Ik heb het tentamen nog niet gedaan, maar wat ik er van begrijp is het volgende (dat maak ik op uit de oefententamens):
- Het eerste deel van het tentamen zijn algemene tweekeuzevragen, die je kennis van de theorie toetsen. Dit zijn 70 vragen. Hier heb je überhaupt geen output voor nodig: voorbereiden hiervoor = leren van de theorie.
- De laatste 10 vragen van het tentamen zijn tweekeuzevragen over de casus. Dit moet je dus voorbereiden met die output. Dat doe je als volgt:
- Open de data van de casus in je favoriete statistiekpakket (bijvoorbeeld SPSS)
- Pak de vragen voor de casus erbij, die je onder "tentamencasus" kunt vinden ("Beantwoord op basis van deze dataset de volgende vragen")
- Om de vragen te kunnen beantwoorden, moet je overzichten en grafieken maken in je statistiekpakket (SPSS). Aan de hand van de vragen weet je zelf intussen welk overzicht of welke grafiek je nodig hebt
- Maak een printscreen ofzo van elke grafiek/overzicht/berekening die je maakt met je statistiekpakket (SPSS) en plak die allemaal in een document
- Draai je document uit: dit is de output die je mee moet nemen naar het tentamen, want met deze output kun je de laatste 10 vragen beantwoorden.

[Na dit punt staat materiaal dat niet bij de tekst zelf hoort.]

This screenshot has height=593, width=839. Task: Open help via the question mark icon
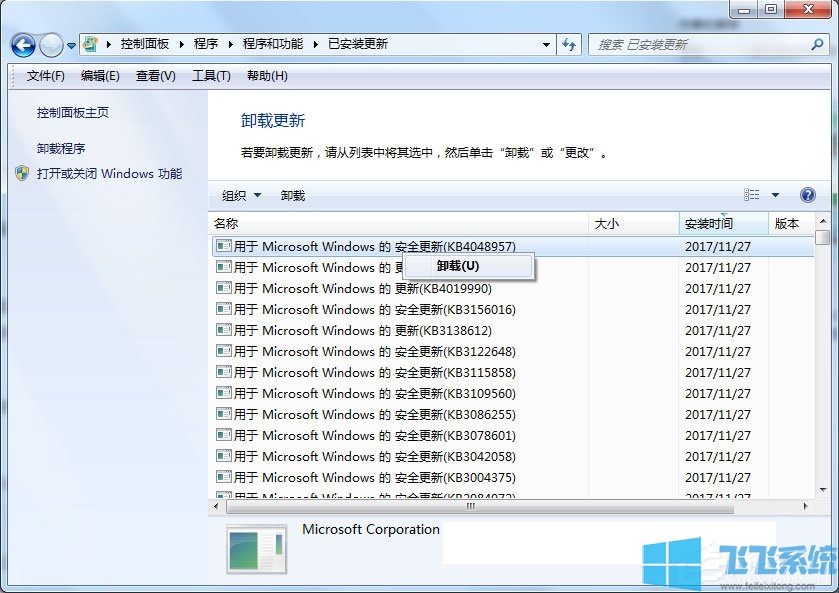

Hopelijk helpt dit een beetje.
Het oefententamen verschilt van het echte tentamen, omdat je voor het oefententamen een soort controleoutput krijgt in 8.1. Maar die kun je ook negeren: je kunt gewoon kijken of jij met je eigen output (die je genereert aan de hand van 8. Oefententamencasus) de vragen 69 t/m 80 in het oefententamen kunt beantwoorden.